One day you’re celebrating and sharing the news that your child is totally potty trained and the very next night your little one wets the bed. It happens. And it’s a much more common scenario than you might think. There are many potty trained children who sometimes cannot stay dry through the night.
While it can be frustrating for your child to wake up with wet sheets (and challenging for whoever cleans it up, too) neither you nor your child has failed or done anything wrong. It is common for kids who are completely potty trained during the day to experience nighttime wetting.
Of course, it’s only natural that parents would want to find a way to fix the situation and make things better for their child, but there is no cure for bedwetting. There are no nighttime potty training programs. It simply can take longer for many kids.
There is good news. Pediatrician and children's book author Dr. Howard Bennett wants parents to be reassured that bedwetting will end. The vast majority of children outgrow it on their own eventually, and there are things parents and kids can do to help them stay dry all night.
According to Bennett, the easy and minimally disruptive management tool to use while your child transitions from daytime to nighttime dryness is a disposable nighttime pant, such as GoodNites® NightTime Underwear®. Using them regularly will help your child sleep better and stay comfortable throughout the night. It also eliminates the stress of waking up in a wet bed every morning.

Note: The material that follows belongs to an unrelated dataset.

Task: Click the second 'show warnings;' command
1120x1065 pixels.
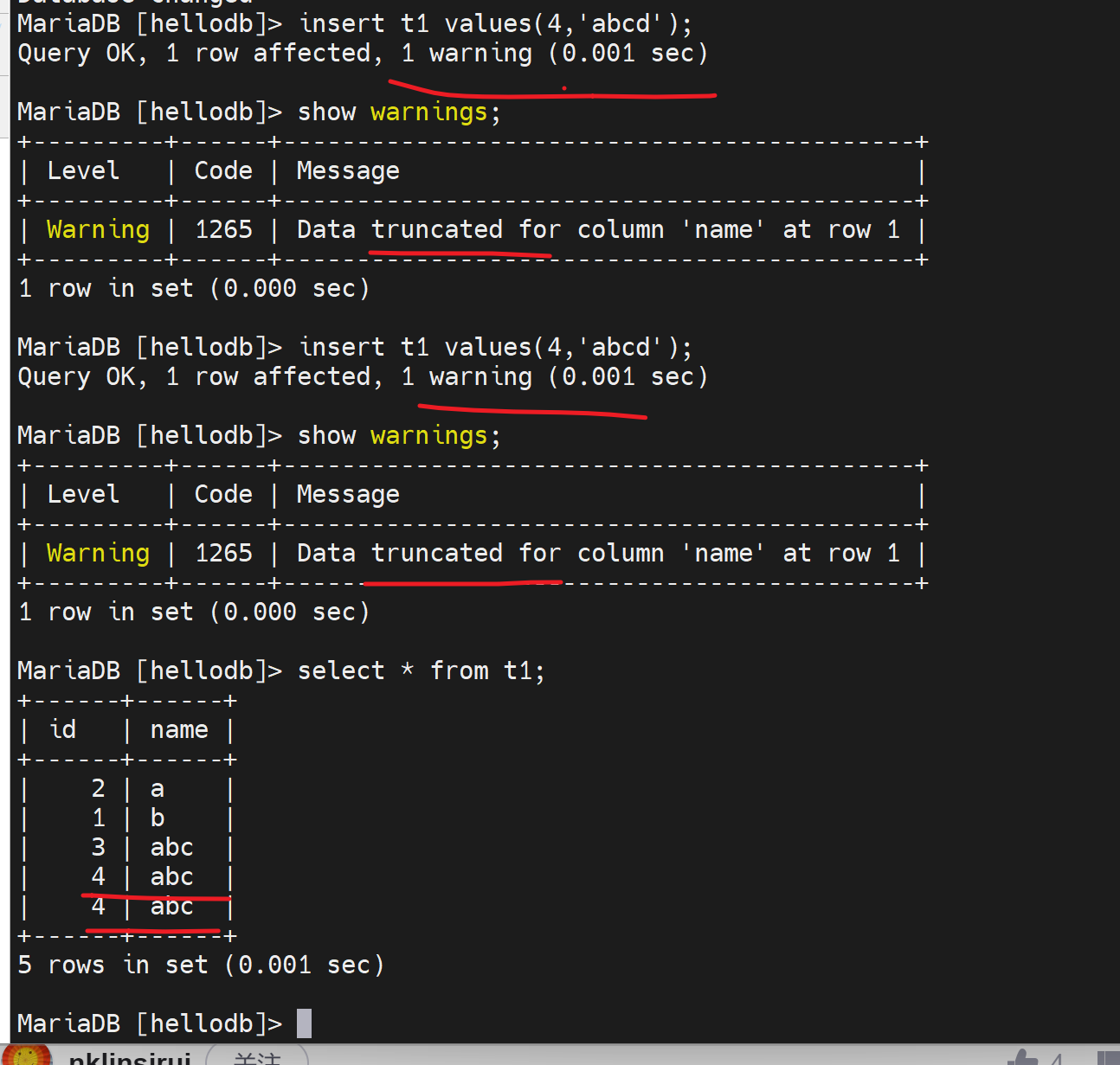Action: tap(398, 435)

Another thing you can do is encourage children to go to the bathroom as soon as they feel the urge to go. It’s normal for kids to put off urination because they don’t want to stop what they’re doing. It’s important for parents to avoid creating a power struggle about regular urination, so encourage them in a positive manner.
Openly talking to your child about nighttime wetting can be another effective way to manage the situation and provide support. Be sure to let your child know that their bedwetting is something many kids experience, and that they are not at fault. Your love and acceptance can go a long way in helping your child as you manage nighttime wetting together.
Should your child need more assistance to understand and address nighttime wetting, consult your doctor.